Master en Desarrollo Local. Director de la Fundación Donum, Cuenca. Exdirigente de Alfaro Vive Carajo.
Según historiadores y sociólogos, el denominado Estado oligárquico naufragó con la Revolución juliana, en julio de 1925. A partir de entonces, el desarrollo de una institucionalidad sólida y centralizada –como el Banco Central del Ecuador– suponía la consolidación de una autoridad nacional capaz de establecer las reglas básicas del funcionamiento para el país como conjunto. Que una institución privada como el Banco Comercial y Agrícola del Litoral –cuyo dueño hacía y deshacía con la economía y la política del país– pudiera emitir sus propios billetes, sería cosa del pasado.

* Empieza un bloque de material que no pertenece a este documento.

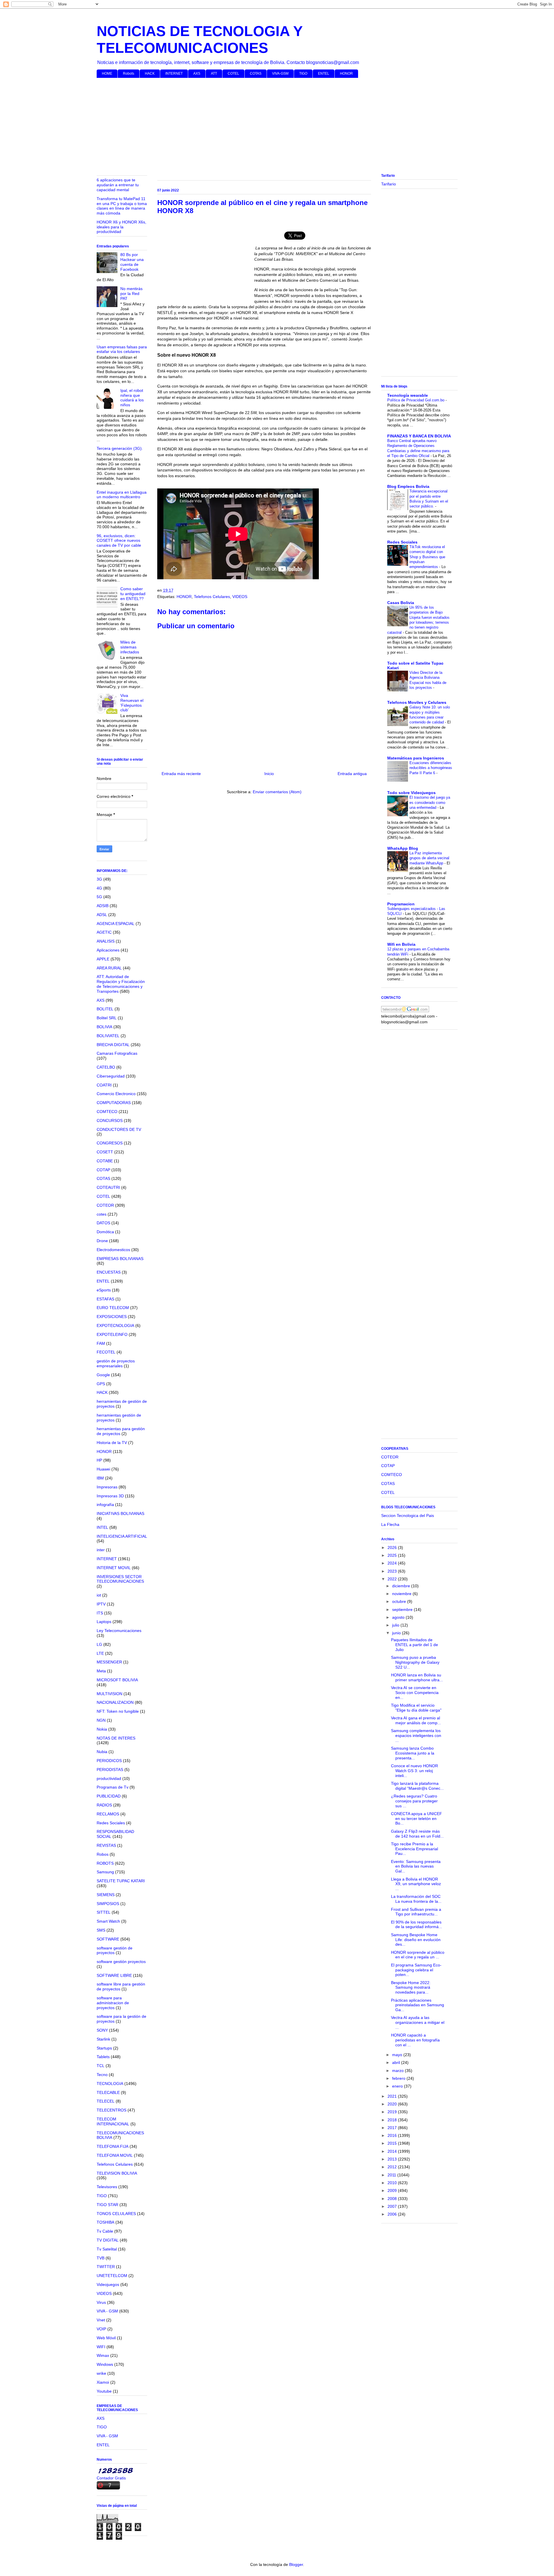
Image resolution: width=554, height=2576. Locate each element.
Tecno (102, 2074)
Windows (105, 2364)
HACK (150, 74)
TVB (100, 2258)
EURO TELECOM (113, 1307)
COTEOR (105, 1205)
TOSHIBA (105, 2222)
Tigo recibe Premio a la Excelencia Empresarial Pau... (414, 1849)
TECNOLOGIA (110, 2083)
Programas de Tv (112, 1787)
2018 (393, 2120)
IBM (100, 1478)
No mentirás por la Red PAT (131, 293)
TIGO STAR (107, 2204)
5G (99, 896)
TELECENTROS (111, 2110)
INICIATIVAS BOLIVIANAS (120, 1513)
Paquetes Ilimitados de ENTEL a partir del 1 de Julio (414, 1644)
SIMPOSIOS (108, 1903)
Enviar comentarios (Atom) (277, 791)
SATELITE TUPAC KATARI (121, 1881)
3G (99, 879)
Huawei (103, 1469)
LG (99, 1644)
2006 (393, 2214)
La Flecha (390, 1524)
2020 (393, 2104)
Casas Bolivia (400, 602)
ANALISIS (106, 941)
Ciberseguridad (111, 1076)
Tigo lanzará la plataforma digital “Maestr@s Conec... (417, 1786)
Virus (101, 2302)
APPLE (103, 959)
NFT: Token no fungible (118, 1711)
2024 (393, 1563)
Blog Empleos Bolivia (408, 486)
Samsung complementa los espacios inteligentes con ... (416, 1735)
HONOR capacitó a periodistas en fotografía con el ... (415, 2040)
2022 (393, 1579)
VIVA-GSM (280, 74)
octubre (399, 1601)
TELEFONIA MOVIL (115, 2155)
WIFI (101, 2346)
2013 (393, 2159)
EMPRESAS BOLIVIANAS (120, 1258)
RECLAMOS (108, 1814)
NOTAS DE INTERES (116, 1738)
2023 (393, 1571)
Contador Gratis (111, 2478)
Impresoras (107, 1487)
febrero (399, 2078)
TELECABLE (108, 2092)
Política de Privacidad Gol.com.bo (416, 400)
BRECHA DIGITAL (113, 1044)
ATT (214, 74)
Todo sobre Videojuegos (411, 792)
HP (99, 1460)
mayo (397, 2054)
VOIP (101, 2329)
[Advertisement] (270, 127)
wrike (101, 2373)
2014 (393, 2151)
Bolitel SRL (107, 1018)
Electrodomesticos (113, 1249)
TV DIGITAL (108, 2240)
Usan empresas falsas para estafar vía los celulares (122, 349)
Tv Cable (105, 2231)
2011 (392, 2175)
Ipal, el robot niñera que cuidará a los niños (132, 397)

Pero los coletazos de esa estructura de poder abiertamente colonial han durado más de lo que pensábamos. La vieja cultura de los pequeños grupos de poder, que creen poder actuar al margen de la autoridad nacional, se reactiva al calor de la conflictividad política. Lo acaba de reconfirmar la alcaldesa de Guayaquil, Cinthya Viteri, a propósito de dos hechos ocurridos como consecuencia de la pandemia.
El primero fue la irrupción violenta en la pista del aeropuerto de Guayaquil para impedir el aterrizaje de un avión de la empresa española Iberia. El incidente, que en cualquier situación implicaba algún tipo de sanción para la responsable, prácticamente quedó archivado.
La práctica de cuestionar la autoridad del Estado central ha servido para que cualquier grupo o personaje con un pequeño poder reine a sus anchas en sus espacios de influencia. El mal ejemplo de los poderes oligárquicos de facto ha sido reproducido en todas las escalas de la sociedad.
Prevalida de esta sui géneris forma de impunidad, la funcionaria de marras acaba de reiterar esta noción de los poderes fácticos, tan entrañable para la oligarquía porteña. Olímpicamente, se pasó por el forro la disposición del Ministerio de Educación de permitir clases presenciales en las instituciones educativas del país. Con o sin razón, desacató a una autoridad superior del Estado.
Lo más probable es que este nuevo incidente pase directamente al archivo, tal como ocurrió con el anterior.
Los dos sucesos vienen a colación porque evidencian el grave proceso de descomposición de la endeble institucionalidad pública del país. La práctica de cuestionar la autoridad del Estado central ha servido para que cualquier grupo o personaje con un pequeño poder reine a sus anchas en sus espacios de influencia. El mal ejemplo de los poderes oligárquicos de facto ha sido reproducido en todas las escalas de la sociedad. Somos un país plagado de caciques y desprovisto de regularidad jurídica.
Entonces, no hay que preguntarse mucho por las ventajas que ha sabido explotar el narcotráfico para expandir en forma vertiginosa su presencia en todos los ámbitos. Desacatar la autoridad con cualquier pretexto, como hacen los caciques de todo pelambre, es una estrategia efectiva para invalidar al Estado.
Lo demás viene por añadidura: son los poderes reales los que empiezan a ocupar el espacio vaciado de instituciones formales. Según un estudio publicado en enero de 2012 en el diario El Universal, el 71,5% de los municipios mexicanos estaban controlados por el narcotráfico. Habría que investigar qué pasa en el Ecuador.